Susquehanna, An Overture for Orchestra. 2 Flutes, Piccolo, 2 Oboes, English Horn, 2 Clarinets, Bass Clarinet, 2 Bassoons, 4 Horns, 3 Trumpets, 3 Trombones, Tuba, Timpani, 3 Percussion, Strings. 8 minutes. Commissioned for the 40th Anniversary of the Susquehanna Symphony Orchestra, Sheldon Bair, Founder and Music Director. Premiered 4 March 2017, Bel Air, Maryland.
Susquehanna was the first and last title I chose for this piece. Well, every title is the last choice of the composer, I suppose, but while Susquehanna was commissioned to celebrate the 40th Anniversary of the Susquehanna Symphony Orchestra, I rejected the title as soon as it had occurred to me.
We’re used to Native American place names here, but I wasn’t sure if Susquehanna would hold any attraction to anyone outside of Pennsylvania and Maryland. I cast about for other ideas. The 40th is the ruby anniversary, but Ruby reminded me of the Kenny Rogers song. It also sounded like I was trying to steal a title from Michael Torke, he of the many excellent color titles for his brilliant pieces, so I let it go. Generic, celebratory titles also did not appeal to me.
Going back to the Susquehanna River for which the orchestra is named (it empties into the Chesapeake very near the orchestra’s home in Bel Air, Maryland—I also toyed with Bel Air and Havre de Grace, come to think of it), I found that the Lenape words making up the name mean “oyster river.” I love oysters, especially raw, but I had hoped for something more appropriate to the occasion.
My research into the river brought me to the realization that I knew next to nothing about it. I knew it came from New York State, somewhere, and went through Harrisburg. I have seen it described, in fact, as starting in New York and flowing south through Pennsylvania, but that’s an oversimplification. The closer I looked, the more fascinated with the Susquehanna I became.
It begins in Cooperstown, exiting from Lake Otsego (also called Glimmerglass), not all that far from where my wife grew up. (Jackie was east of there, at the headwaters of the Delaware, and I grew up near the Delaware in South Jersey, but those are other stories.) The Susquehanna then slants southwest and drops, indeed, into Pennsylvania. Pennsylvania was so happy to welcome it, it built a town right there and called it Susquehanna. But the river changes its mind and jumps right back into New York. This is what I never got before. It goes back up, to Binghamton, and then meanders around in South Central New York for a while, before swinging back, southeast, finally into Pennsylvania and coal country.
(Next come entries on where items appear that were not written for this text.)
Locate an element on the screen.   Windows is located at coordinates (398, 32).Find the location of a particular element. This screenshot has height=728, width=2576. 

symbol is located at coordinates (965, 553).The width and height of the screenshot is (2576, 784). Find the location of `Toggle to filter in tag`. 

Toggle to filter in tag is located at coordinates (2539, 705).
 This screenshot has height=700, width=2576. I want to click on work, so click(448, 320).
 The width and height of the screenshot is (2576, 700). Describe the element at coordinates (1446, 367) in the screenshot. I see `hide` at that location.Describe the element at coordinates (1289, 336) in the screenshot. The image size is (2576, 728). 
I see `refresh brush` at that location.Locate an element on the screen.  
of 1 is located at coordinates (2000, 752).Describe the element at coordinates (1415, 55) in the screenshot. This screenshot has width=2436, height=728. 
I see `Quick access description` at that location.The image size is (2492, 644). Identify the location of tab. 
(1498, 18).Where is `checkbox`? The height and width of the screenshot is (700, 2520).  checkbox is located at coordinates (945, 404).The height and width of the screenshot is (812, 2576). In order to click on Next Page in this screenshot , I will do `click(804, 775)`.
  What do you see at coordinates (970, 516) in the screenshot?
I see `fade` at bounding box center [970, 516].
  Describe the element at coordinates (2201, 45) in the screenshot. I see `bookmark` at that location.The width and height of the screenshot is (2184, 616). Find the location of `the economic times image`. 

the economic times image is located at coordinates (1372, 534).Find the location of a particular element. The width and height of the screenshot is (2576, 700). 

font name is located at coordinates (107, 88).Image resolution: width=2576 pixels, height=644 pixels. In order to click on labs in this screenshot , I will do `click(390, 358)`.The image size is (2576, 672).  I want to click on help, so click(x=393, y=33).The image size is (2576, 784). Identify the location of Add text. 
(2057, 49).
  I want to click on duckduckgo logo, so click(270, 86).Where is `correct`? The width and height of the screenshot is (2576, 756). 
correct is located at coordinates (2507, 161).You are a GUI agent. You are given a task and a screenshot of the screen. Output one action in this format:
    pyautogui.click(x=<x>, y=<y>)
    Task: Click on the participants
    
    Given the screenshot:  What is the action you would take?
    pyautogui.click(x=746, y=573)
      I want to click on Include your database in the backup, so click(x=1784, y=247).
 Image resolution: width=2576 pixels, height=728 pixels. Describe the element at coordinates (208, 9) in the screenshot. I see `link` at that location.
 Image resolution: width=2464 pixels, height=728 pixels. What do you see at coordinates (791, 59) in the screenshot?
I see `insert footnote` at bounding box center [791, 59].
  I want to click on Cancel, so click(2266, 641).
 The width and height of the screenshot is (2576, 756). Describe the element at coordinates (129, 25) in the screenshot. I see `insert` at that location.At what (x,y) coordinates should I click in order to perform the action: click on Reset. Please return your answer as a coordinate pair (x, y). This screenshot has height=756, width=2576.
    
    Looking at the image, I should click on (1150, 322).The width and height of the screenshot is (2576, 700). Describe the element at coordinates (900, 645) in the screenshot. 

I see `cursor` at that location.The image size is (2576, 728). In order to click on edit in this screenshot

Between Scranton and Wilkes Barre it tacks southwest again, and is soon joined by the Susquehanna West Branch, having risen up well over in west central Pennsylvania, almost as far as DuBois and Punxsutawney. Up and down it winds, and just above Selinsgrove and Sunbury is where it decides to join the main branch. By now this is one seriously large waterway, barreling past Harrisburg, where Sheldon Bair grew up, and past Elizabethtown, where he went to college. Under Rt. 81 and under the Pennsylvania Turnpike is where most people will see the river, as it heads in a fairly straight and wide southeastern shot, on into Maryland and the Chesapeake.
It is the longest East Coast river in the U.S. that empties into the Atlantic. It is also (I have no idea how they calculate this) one of the oldest rivers in the world. The river is older than the mountains it snakes through, how do they know that. Susquehanna, I now thought, was an excellent title.
The music follows an emotional traversal of the river’s course, but the main tune at letter H, introduced by the solo horn, has another source. Last year I wrote a hymn tune for the dedication of a new division of pipes in our church. I was in the early stages of thinking about the orchestra commission, and a few days after I finished the hymn, I knew that the tune was exactly the type of thing I needed for that spot in (what would be called) Susquehanna. There are some meter changes in the hymn because of how I handled the text, which I thought I would even out for Susquehanna, but it resisted every attempt at smoothing. So the meters stayed.
The music at the beginning of the piece I composed on top of, as it were, the hymn tune, with the idea that they could be played together near the end. The beginning is in D, the hymn is in G. How to get back to D, which should not be a difficult task, proved so for me. I solved it with an unusual modulation. At letter K, at the full restatement of the beginning D major music, I underlay it with a strong pedal point of G, which continues until the G major chord already in the theme arrives, nine bars later. Then it proceeds as normal, feeling, I do believe, as if it carries everything along with it, into Havre de Grace and the bay.